### The problem
Return only the final portion of the entries: the line with "Task: Open Domains using the globe icon" and every line after it, each one exact.

Material to process START

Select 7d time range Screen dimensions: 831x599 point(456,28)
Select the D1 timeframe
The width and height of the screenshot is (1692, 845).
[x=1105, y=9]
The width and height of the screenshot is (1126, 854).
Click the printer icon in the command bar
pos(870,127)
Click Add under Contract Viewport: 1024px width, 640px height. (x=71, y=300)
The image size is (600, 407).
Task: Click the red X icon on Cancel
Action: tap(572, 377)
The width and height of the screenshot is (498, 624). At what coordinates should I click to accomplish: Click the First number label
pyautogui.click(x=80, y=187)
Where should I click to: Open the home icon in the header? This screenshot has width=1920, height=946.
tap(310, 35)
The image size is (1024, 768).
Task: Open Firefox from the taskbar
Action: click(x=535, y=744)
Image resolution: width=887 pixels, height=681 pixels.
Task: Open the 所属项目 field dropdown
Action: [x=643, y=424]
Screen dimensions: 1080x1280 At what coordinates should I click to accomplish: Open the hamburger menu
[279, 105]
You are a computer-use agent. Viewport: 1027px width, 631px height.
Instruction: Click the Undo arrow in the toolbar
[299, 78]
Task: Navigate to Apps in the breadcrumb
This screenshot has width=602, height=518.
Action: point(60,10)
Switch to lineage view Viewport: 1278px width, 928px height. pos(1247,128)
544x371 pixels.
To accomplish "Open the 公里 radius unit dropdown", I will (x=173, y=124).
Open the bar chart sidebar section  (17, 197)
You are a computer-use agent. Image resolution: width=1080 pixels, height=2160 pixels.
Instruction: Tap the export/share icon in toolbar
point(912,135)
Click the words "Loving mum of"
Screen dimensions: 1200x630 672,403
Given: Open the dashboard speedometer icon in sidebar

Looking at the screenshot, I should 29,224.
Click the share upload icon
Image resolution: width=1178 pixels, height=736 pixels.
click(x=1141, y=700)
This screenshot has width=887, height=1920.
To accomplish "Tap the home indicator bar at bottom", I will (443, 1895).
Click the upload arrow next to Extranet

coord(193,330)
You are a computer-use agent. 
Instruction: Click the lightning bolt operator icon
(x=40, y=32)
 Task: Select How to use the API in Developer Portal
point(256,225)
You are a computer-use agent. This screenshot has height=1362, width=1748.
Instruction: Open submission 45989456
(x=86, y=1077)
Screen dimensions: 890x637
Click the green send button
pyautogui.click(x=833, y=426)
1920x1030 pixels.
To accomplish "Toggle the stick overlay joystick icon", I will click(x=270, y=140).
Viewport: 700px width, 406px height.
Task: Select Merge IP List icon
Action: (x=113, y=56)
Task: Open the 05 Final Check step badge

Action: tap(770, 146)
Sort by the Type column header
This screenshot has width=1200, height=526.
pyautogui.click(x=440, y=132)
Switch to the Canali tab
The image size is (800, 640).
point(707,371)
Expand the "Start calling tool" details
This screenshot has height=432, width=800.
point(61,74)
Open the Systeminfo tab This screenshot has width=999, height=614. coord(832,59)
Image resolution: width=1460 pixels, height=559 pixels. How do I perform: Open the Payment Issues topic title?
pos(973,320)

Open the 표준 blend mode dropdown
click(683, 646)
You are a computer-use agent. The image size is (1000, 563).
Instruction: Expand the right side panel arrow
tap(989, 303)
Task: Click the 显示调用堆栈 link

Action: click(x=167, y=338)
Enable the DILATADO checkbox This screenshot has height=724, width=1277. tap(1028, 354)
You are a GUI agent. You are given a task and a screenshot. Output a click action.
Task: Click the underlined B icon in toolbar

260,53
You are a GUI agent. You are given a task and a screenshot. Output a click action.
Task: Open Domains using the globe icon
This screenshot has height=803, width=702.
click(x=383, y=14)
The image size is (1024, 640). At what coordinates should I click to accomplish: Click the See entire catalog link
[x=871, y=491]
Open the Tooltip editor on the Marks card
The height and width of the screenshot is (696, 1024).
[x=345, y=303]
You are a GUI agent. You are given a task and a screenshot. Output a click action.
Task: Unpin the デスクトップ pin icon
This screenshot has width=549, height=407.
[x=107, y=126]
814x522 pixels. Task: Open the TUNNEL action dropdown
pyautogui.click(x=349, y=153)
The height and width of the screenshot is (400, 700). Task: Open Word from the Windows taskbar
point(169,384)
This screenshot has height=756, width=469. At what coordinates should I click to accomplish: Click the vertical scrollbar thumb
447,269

Material to process END

### Your solution
Task: Open Domains using the globe icon
This screenshot has height=803, width=702.
click(x=383, y=14)
The image size is (1024, 640). At what coordinates should I click to accomplish: Click the See entire catalog link
[x=871, y=491]
Open the Tooltip editor on the Marks card
The height and width of the screenshot is (696, 1024).
[x=345, y=303]
You are a GUI agent. You are given a task and a screenshot. Output a click action.
Task: Unpin the デスクトップ pin icon
This screenshot has width=549, height=407.
[x=107, y=126]
814x522 pixels. Task: Open the TUNNEL action dropdown
pyautogui.click(x=349, y=153)
The height and width of the screenshot is (400, 700). Task: Open Word from the Windows taskbar
point(169,384)
This screenshot has height=756, width=469. At what coordinates should I click to accomplish: Click the vertical scrollbar thumb
447,269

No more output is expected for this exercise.